CHICAGO (Reuters) - A group of health care leaders said on Tuesday they were banding together to make U.S. hospitals less dangerous places to get well.
The campaign by the nonprofit Institute For Healthcare Improvement, with the support of the American Hospital Association trade group and the U.S. Centers for Disease Control and Prevention, seeks to recruit hospitals to prevent 5 million medical mistakes over two years.
The institute estimates about 15 million medical mistakes occur in hospitals each year.
Between 44,000 and 98,000 Americans die annually from preventable medical errors, according to a landmark report by the U.S. Institute of Medicine, which advises the federal government on health matters.
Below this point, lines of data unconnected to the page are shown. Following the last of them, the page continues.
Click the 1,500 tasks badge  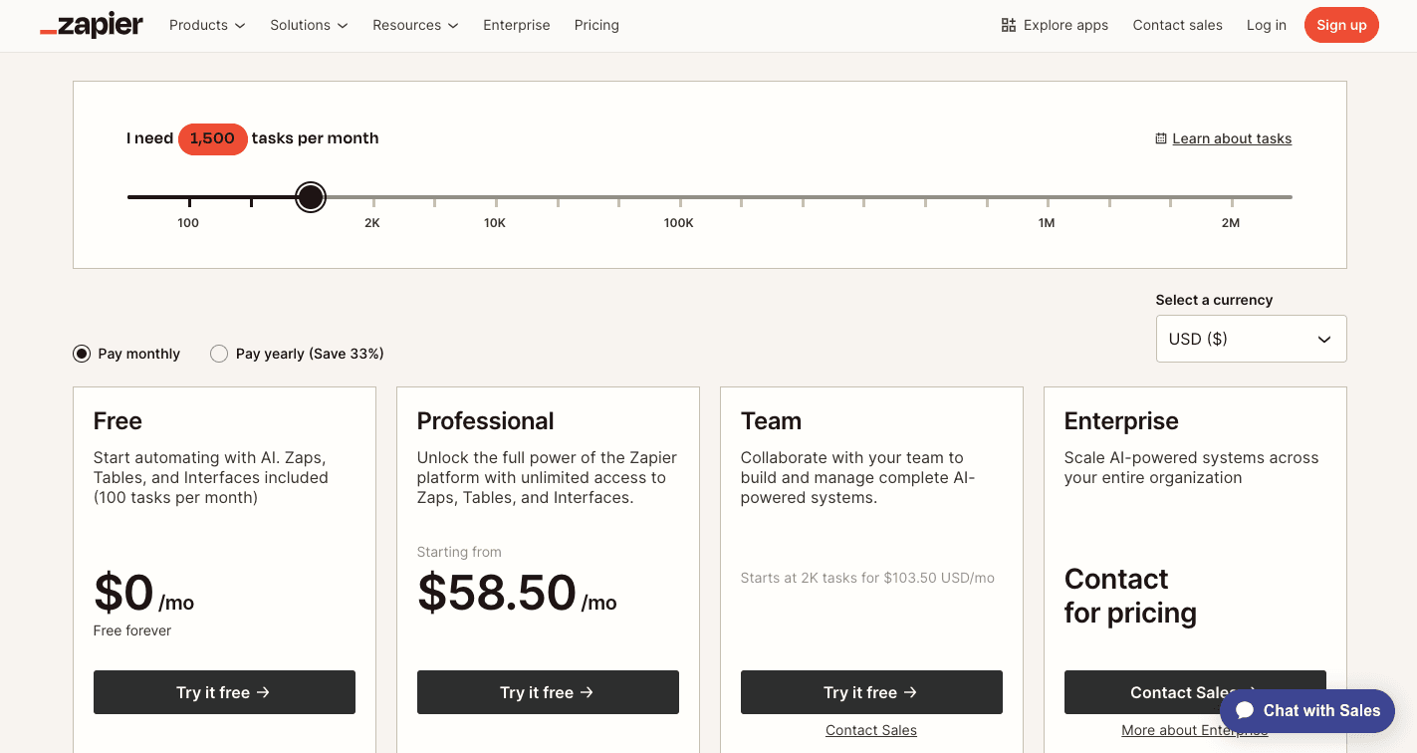(x=212, y=138)
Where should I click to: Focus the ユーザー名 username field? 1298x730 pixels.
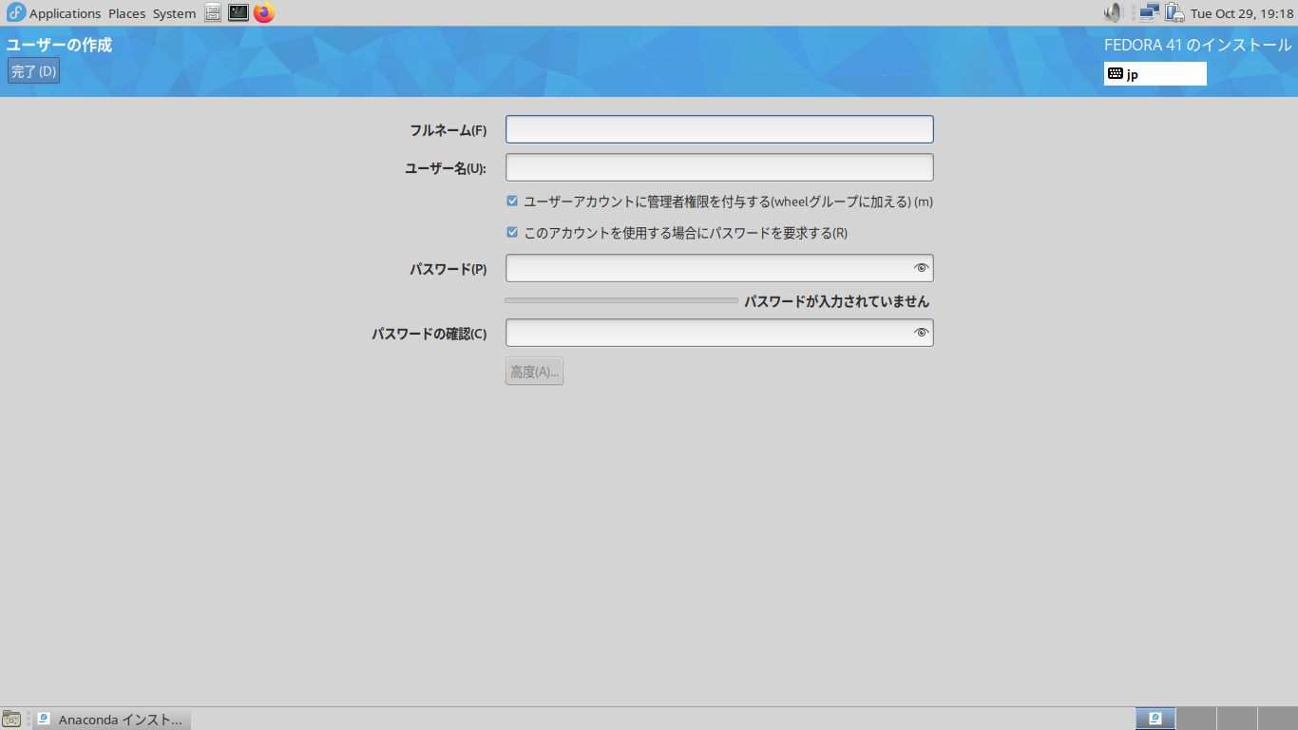(x=719, y=167)
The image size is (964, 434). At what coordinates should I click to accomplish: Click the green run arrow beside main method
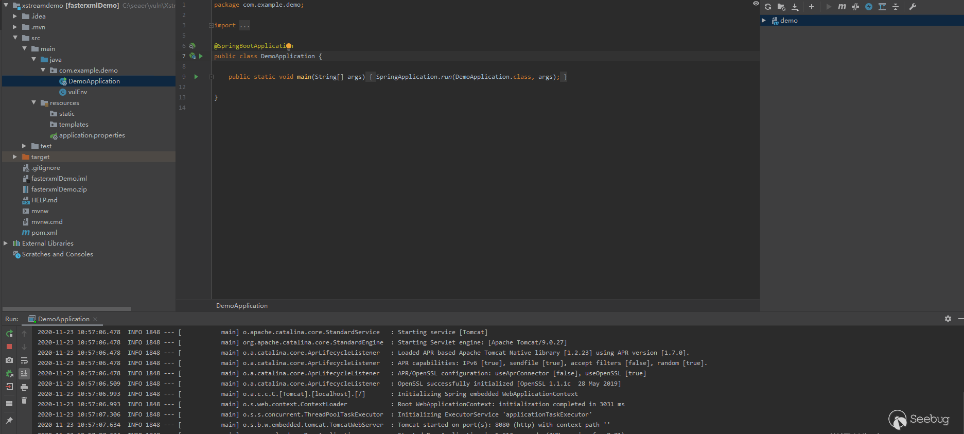pos(196,77)
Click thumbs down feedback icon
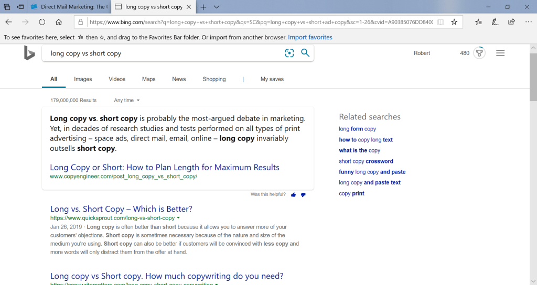This screenshot has width=537, height=285. [x=303, y=195]
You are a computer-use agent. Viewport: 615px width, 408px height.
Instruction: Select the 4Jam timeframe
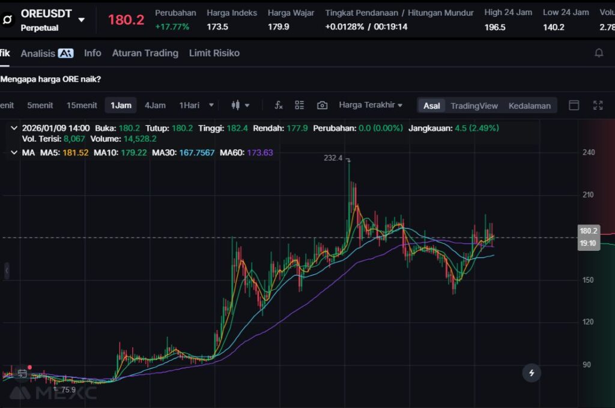click(x=155, y=106)
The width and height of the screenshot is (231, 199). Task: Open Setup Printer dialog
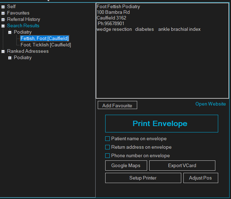pos(143,178)
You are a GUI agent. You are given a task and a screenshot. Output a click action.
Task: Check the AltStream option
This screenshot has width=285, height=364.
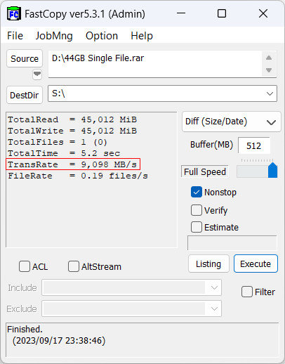74,266
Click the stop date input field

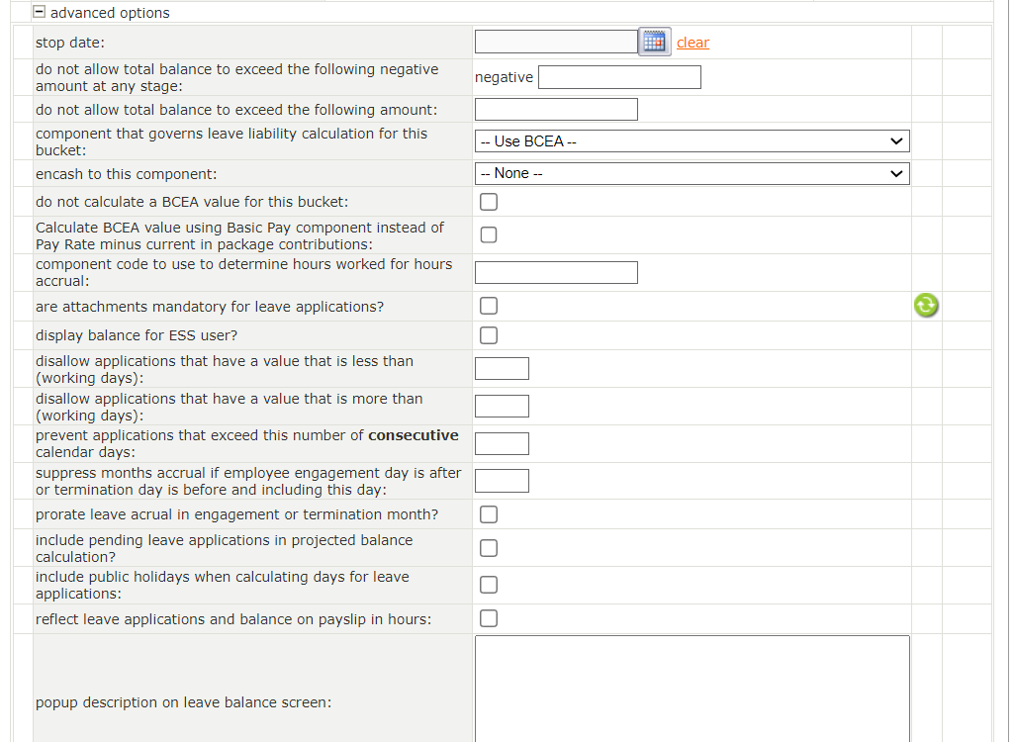[556, 42]
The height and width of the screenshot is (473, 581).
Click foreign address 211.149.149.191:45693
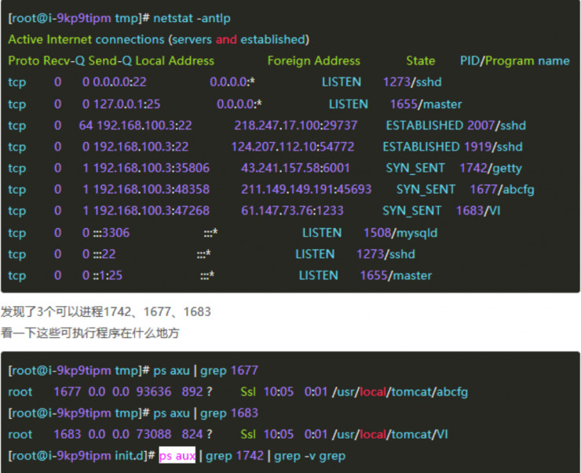[306, 190]
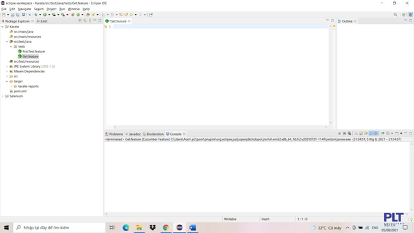Image resolution: width=414 pixels, height=233 pixels.
Task: Toggle Show Console on Standard Out Change
Action: point(371,133)
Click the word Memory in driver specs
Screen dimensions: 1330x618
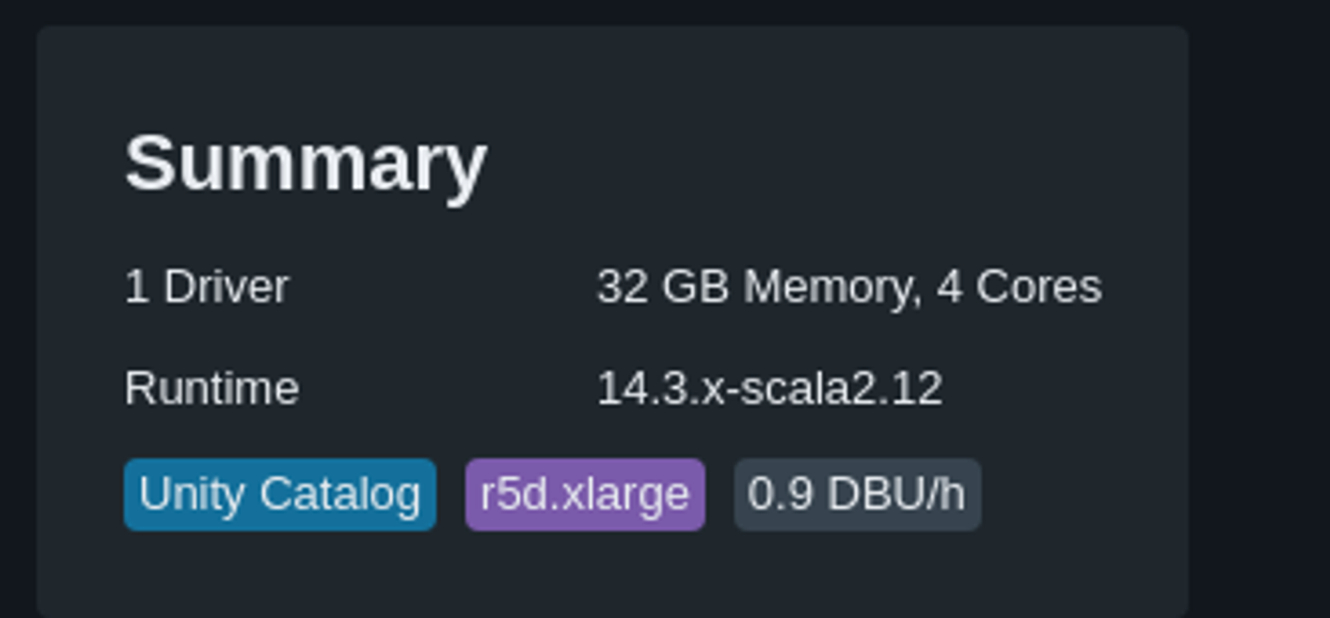tap(832, 287)
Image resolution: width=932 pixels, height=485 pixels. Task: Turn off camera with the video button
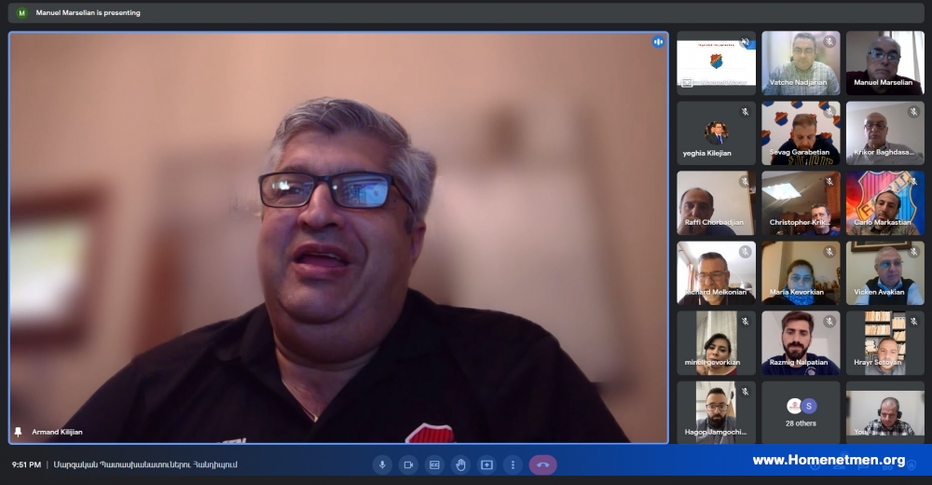(408, 464)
More people die in U.S. hospitals from medical errors than perish from motor vehicle accidents or breast cancer.
"No one in health care can feel comfortable with the magnitude of infections, adverse drug events and other complications that hospital patients endure," said Donald Berwick, president of the Institute for Healthcare Improvement.
To do this, the coalition wants 4,000 of the 5,000 U.S. hospitals to commit to at least one concrete improvement and report periodic quality and mortality data to the group.
Among the dozen interventions outlined include cutting medical prescription errors by focusing on transitions in hospital staff and following proven steps to prevent heart attack deaths.
The effort builds on an earlier campaign by adding six more quality measures, including encouraging hospitals to implement control systems to prevent deadly bacterial infections there.
Medication-related errors alone cost the health care system about $2 billion annually, the Institute of Medicine says.